MadSci Network: Physics
Query:

Re: Why isn't indigo considered a color of the visible spectrum anymore?

Date: Fri Oct 13 15:41:07 2000
Posted By: John Link, Physics
Area of science: Physics
ID: 971315213.Ph
Message:

The labels we apply to colors are arbitrary. We could just as easily say that the colors of a white-light spectrum are scarlet, tangerine, lemon, lime, sky, navy, and grape. The fact that some person or group has dropped indigo from the "official" list of colors does not mean that we can not continue to use "ROYGBIV" to describe the spectrum. I, and a bunch of other optical physicists, still consider indigo to be a color of the spectrum.

There are lots and lots of pages on the Web dealing with color and spectra. Using AltaVista I found, among a bunch of other sites, this Web page about colors which does use the color indigo.

On televisions and computer monitors the spectrum is constructed using only three colors. Although the usual colors used as primary colors, to produce the sensation to our eyes of all the other colors, are blue, red, and green, there is no particular reason why any three widely spaced colors could not be used to produce the entire spectrum to our eyes. (You can find lots of previous answers in our archives using our search engine about primary colors by simply searching using those words.) Because red, blue, and green are so commonly used, we sort of consider "the primary colors of light" to be red, blue, and green, and if these three are mixed in equal proportions two at a time we obtain magenta, cyan, and yellow, so it is common these days to consider the "colors of the rainbow" to be red, yellow, green, cyan, blue, and magenta.
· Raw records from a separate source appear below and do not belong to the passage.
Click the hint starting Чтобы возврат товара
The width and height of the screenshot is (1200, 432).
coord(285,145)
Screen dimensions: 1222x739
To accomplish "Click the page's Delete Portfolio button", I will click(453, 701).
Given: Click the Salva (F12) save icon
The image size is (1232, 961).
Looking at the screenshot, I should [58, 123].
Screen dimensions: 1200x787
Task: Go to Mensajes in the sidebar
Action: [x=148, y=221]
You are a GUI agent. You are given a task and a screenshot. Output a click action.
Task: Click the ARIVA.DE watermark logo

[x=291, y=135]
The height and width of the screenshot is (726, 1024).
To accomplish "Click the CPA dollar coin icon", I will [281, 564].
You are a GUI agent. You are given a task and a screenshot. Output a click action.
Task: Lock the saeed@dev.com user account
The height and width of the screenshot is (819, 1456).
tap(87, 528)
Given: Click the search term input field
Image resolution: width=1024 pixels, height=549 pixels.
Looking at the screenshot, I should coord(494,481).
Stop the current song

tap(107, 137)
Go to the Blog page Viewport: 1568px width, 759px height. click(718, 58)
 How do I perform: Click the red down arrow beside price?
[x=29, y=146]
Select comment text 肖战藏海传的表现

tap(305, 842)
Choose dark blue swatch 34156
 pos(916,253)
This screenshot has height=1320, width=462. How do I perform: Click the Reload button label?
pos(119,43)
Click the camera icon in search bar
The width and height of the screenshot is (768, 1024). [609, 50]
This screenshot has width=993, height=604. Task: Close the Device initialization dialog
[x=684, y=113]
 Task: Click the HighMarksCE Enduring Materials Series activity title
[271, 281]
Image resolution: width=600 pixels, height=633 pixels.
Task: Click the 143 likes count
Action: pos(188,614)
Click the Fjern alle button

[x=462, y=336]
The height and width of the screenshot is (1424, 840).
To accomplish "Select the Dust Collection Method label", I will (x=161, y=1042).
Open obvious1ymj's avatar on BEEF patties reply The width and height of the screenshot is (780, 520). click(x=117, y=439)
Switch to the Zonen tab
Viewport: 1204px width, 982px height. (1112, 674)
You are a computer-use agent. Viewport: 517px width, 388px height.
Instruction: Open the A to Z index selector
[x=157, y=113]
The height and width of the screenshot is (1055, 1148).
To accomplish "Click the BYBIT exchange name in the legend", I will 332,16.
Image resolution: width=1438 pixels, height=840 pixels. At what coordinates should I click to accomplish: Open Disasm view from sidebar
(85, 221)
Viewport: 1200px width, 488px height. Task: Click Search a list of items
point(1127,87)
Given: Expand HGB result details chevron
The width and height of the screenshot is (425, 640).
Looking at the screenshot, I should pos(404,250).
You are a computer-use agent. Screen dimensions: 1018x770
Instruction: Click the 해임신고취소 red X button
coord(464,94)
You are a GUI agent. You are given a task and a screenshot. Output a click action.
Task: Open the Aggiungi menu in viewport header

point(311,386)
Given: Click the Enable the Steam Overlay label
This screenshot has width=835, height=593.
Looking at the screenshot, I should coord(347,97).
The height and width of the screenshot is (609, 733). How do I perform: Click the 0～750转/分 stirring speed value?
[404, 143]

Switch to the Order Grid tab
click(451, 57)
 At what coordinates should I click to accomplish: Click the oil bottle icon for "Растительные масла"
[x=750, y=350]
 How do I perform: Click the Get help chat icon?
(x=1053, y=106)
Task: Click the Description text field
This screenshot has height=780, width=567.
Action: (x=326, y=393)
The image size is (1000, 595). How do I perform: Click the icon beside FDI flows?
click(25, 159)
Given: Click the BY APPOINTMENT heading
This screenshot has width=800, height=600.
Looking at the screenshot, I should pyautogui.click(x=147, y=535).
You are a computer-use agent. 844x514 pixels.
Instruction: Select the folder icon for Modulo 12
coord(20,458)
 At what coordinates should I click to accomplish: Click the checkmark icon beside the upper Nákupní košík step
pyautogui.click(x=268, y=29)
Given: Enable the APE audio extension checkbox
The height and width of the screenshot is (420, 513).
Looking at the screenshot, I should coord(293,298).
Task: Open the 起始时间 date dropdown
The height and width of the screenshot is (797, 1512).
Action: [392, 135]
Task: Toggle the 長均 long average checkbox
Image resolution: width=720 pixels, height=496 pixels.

I suspect that indigo has been "dropped" from some lists because it introduces a seventh "color", and it seems to be easier to explain only six colors.

But "RYGCBM" doesn't look very much like "ROYGBIV"!!!!! You can use "ROYGBIV" and feel perfectly right in doing so, but if you would like to come up with a sentence that produces "RYGCBM" go right ahead. Maybe you will become famous as the person who originated the sentence.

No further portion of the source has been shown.